8. doc
Я люблю приходить в торговый центр пораньше. Вставлять карточку в щель на узкой боковой двери в глубине паркинга. Это моя точка входа – незаметная железная дверь, сверх у донизу разрисованная граффити. Я поднимаюсь по широкому центральному проходу к своим владениям, и меня провожает только эхо моих шагов, разбивающееся о железные шторки магазинов. Всю жизнь буду помнить фразу, сказанную мне тетушкой, когда она первый раз взяла меня на работу, и я, в расцвете своих восьми лет от роду, семенила рядом с ней. “Ты принцесса, Жюли, ты моя принцесса во дворце!” Принцесса постарела, но ее царство ничуть не изменилось. Совершенно пустынное царство, больше ста тысяч квадратных метров, ожидающее подданных. По дороге я здороваюсь с двумя бугаями, ночными охранниками, они совершают последний обход перед тем, как разойтись по домам, и нередко отпускают мне какой-нибудь комплимент. Я всегда останавливаюсь потрепать по голове их овчарку в наморднике. “ Только с виду бандит”, сказал мне однажды Нурредин, хозяин пса. Я люблю этот особенный миг, когда земля словно притормозила свой бег и задумалась, выбирая между светом рождающегося дня и тьмой умирающей ночи. Я говорю себе, что, быть может, однажды Земля передумает вращаться и замрет навеки, а день и ночь поселятся каждый со своей стороны, погрузив нас в вечную зарю. Я говорю себе, что, быть может, в этом сумеречном свете, окрашивающем все в пастельные тона, войны станут не такими уродливыми, голод – не таким невыносимым, мир – более устойчивым, желание поспать с утра – менее острым, вечера – более длинными, и только белизна моих плиток не изменится, так и будет сиять в холодном свете неоновых ламп.

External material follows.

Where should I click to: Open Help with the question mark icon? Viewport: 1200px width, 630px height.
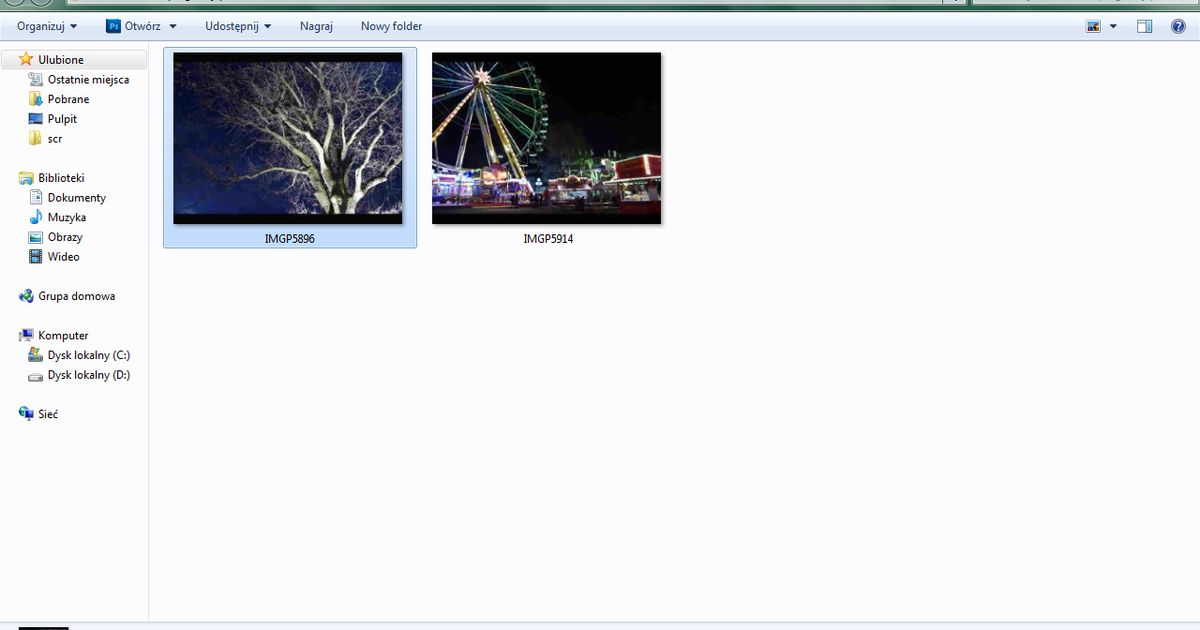[1178, 26]
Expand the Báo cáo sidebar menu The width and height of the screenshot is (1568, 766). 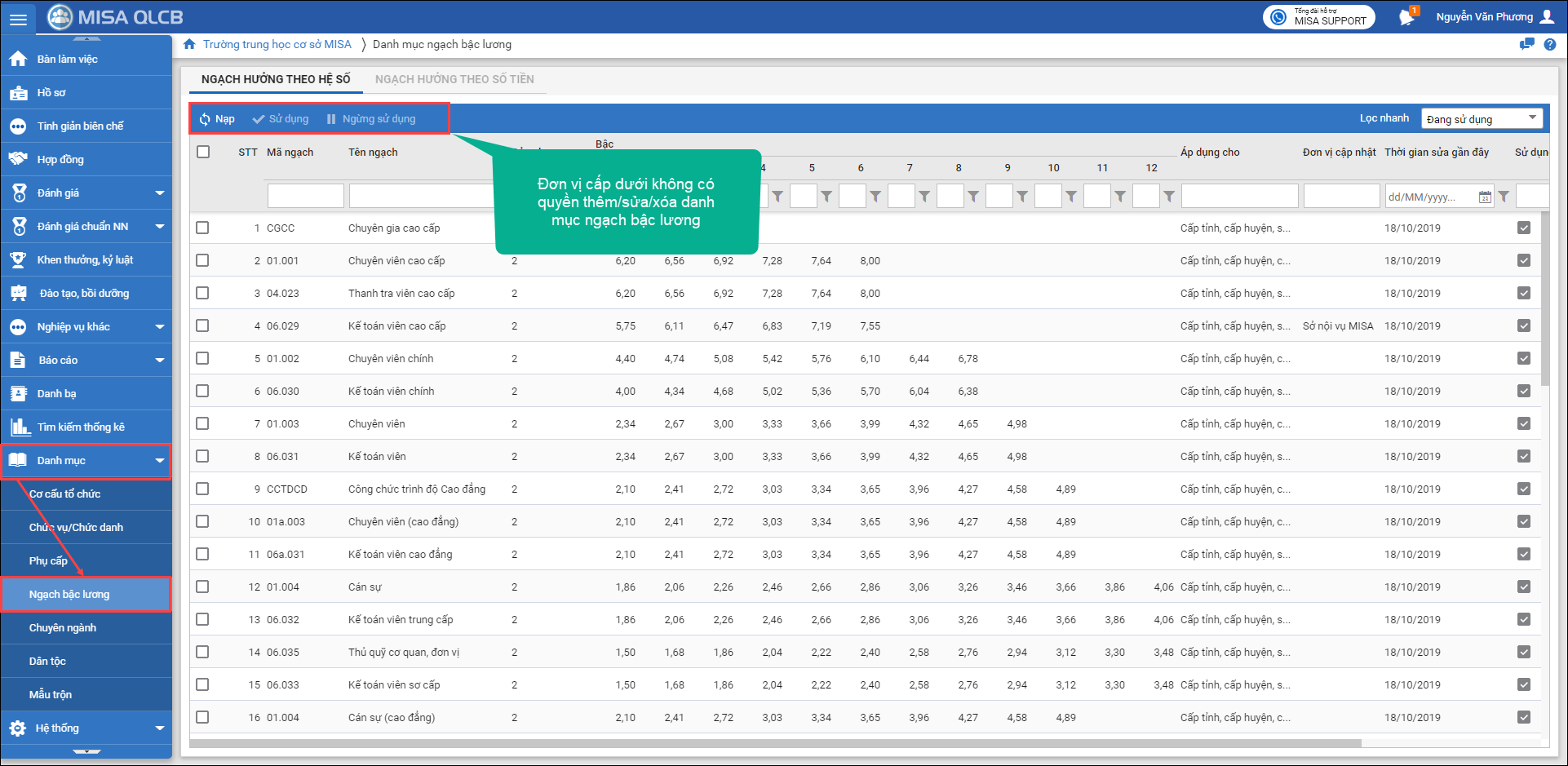click(x=86, y=360)
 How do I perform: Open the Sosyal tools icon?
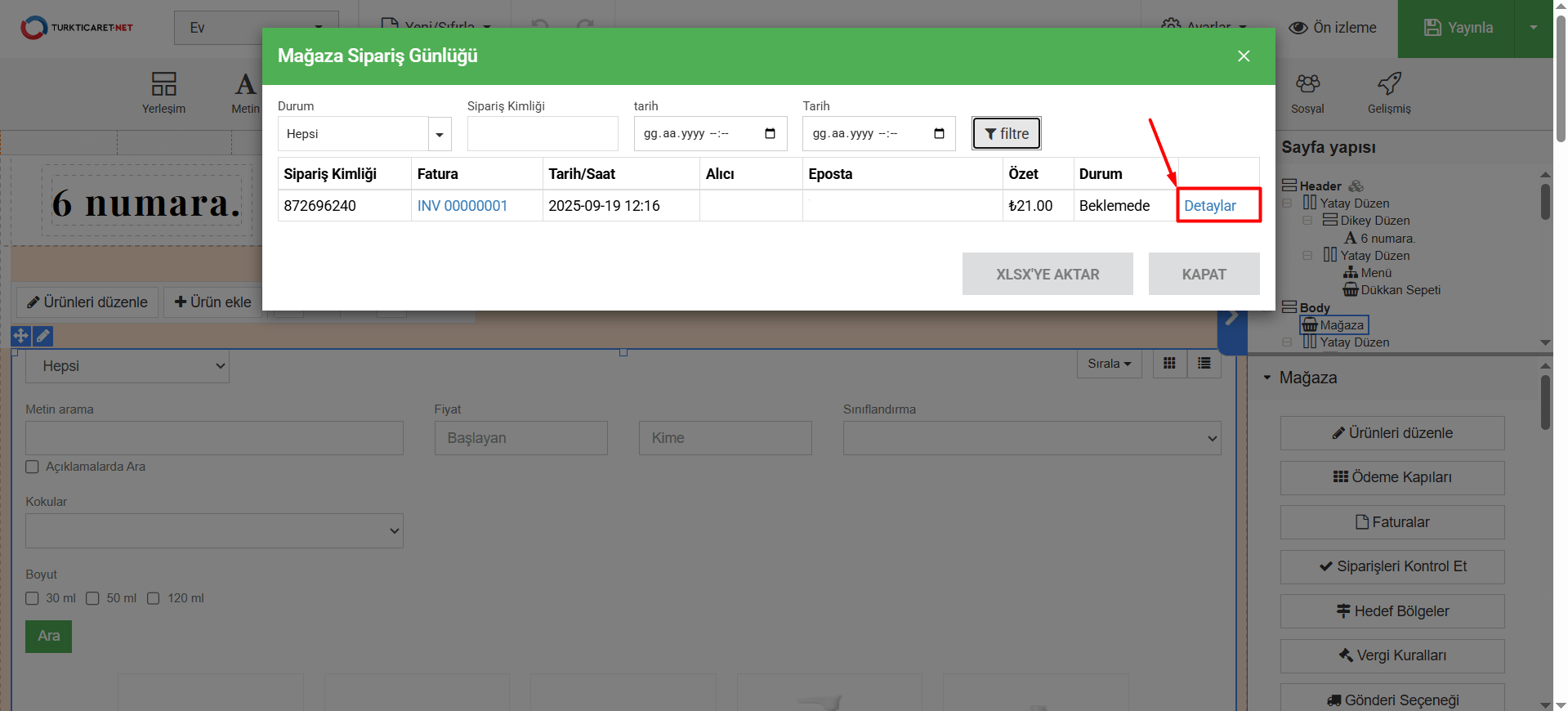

На пересечении трех главных линий меня подбадривает воркованием большой фонтан. На дне бассейна поблескивает несколько монет, их бросают влюбленные парочки и некоторые суеверные любители лотереи. Иногда, если возникает желание, я тоже по дороге бросаю туда монетки. Просто так, ради удовольствия посмотреть, как они искрятся, погружаясь в воду и вращаясь вокруг своей оси. А быть может, еще и потому, что во мне еще живет восьмилетняя девочка и ждет, что приедет прекрасный принц и освободит ее. Настоящий прекрасный принц. Он оставит своего красивого белого коня (“ауди А3”, например, или “ситроен DS” с кожаной обивкой) на парковке и взбежит ко мне опорожнить мочевой пузырь, а потом подхватит меня на руки и увезет в длинное любовное путешествие.
Хватит мне листать “Нас двое”. Слишком сильно бьет по эстрогенам такое чтение.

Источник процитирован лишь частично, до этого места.